=== RECORDS SHOWN ===

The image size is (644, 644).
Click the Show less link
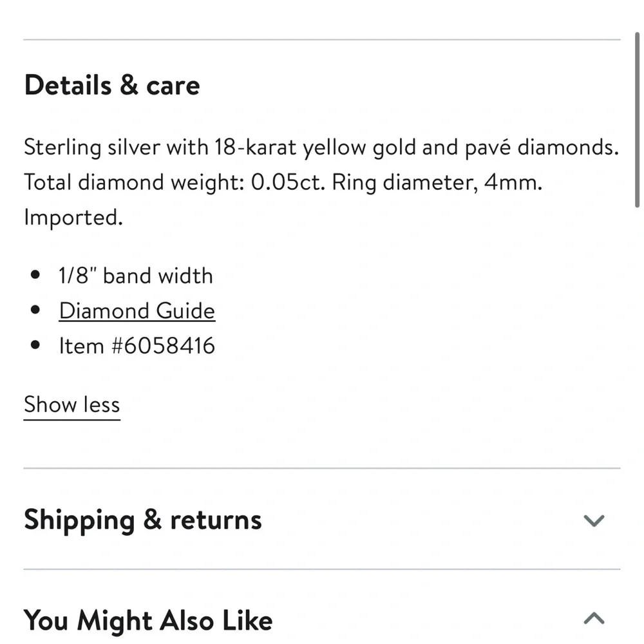point(71,405)
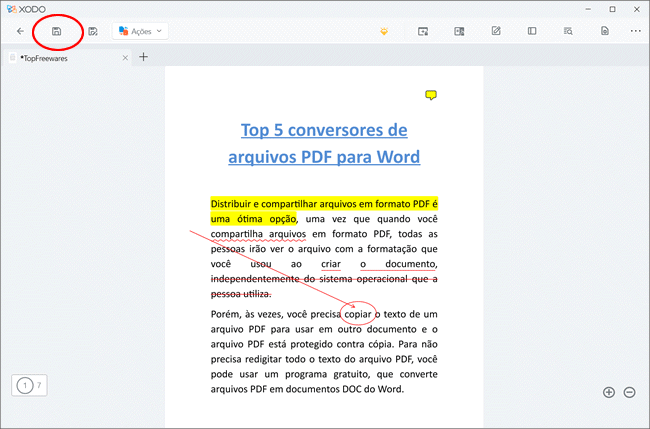Open the three-dot more options menu
The height and width of the screenshot is (429, 650).
pyautogui.click(x=635, y=31)
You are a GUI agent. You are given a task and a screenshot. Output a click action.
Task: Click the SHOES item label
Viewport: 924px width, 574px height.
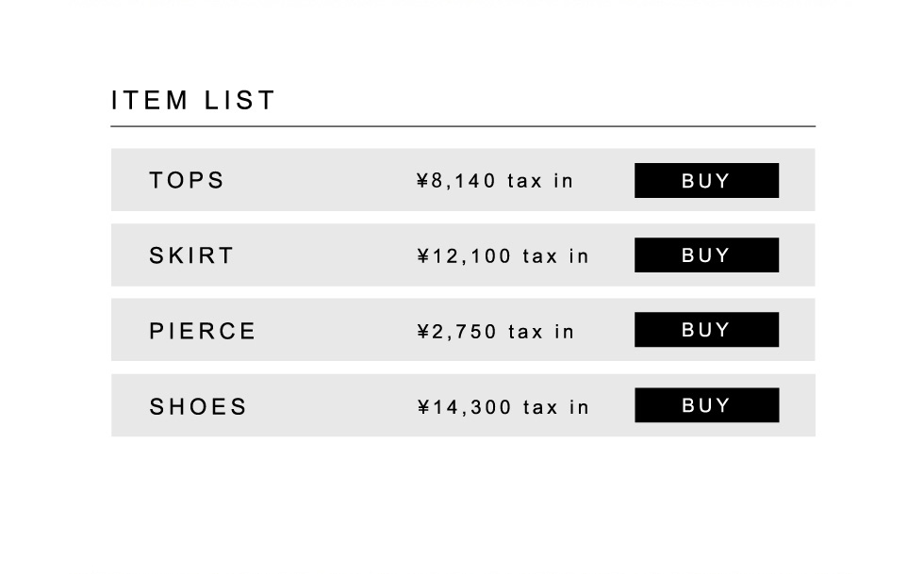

===

▶ **WHAT THIS TASK INVOLVES**
Repeat only the lines from the one with "Click the Show less link" through the end of the data, both included and exactly as written. Pictures stay out of the copy.

▶ **OUTPUT FOR THIS EXERCISE**
Click the Show less link
point(71,405)
Open the three-dot more options menu
The height and width of the screenshot is (429, 650).
pyautogui.click(x=635, y=31)
You are a GUI agent. You are given a task and a screenshot. Output a click action.
Task: Click the SHOES item label
Viewport: 924px width, 574px height.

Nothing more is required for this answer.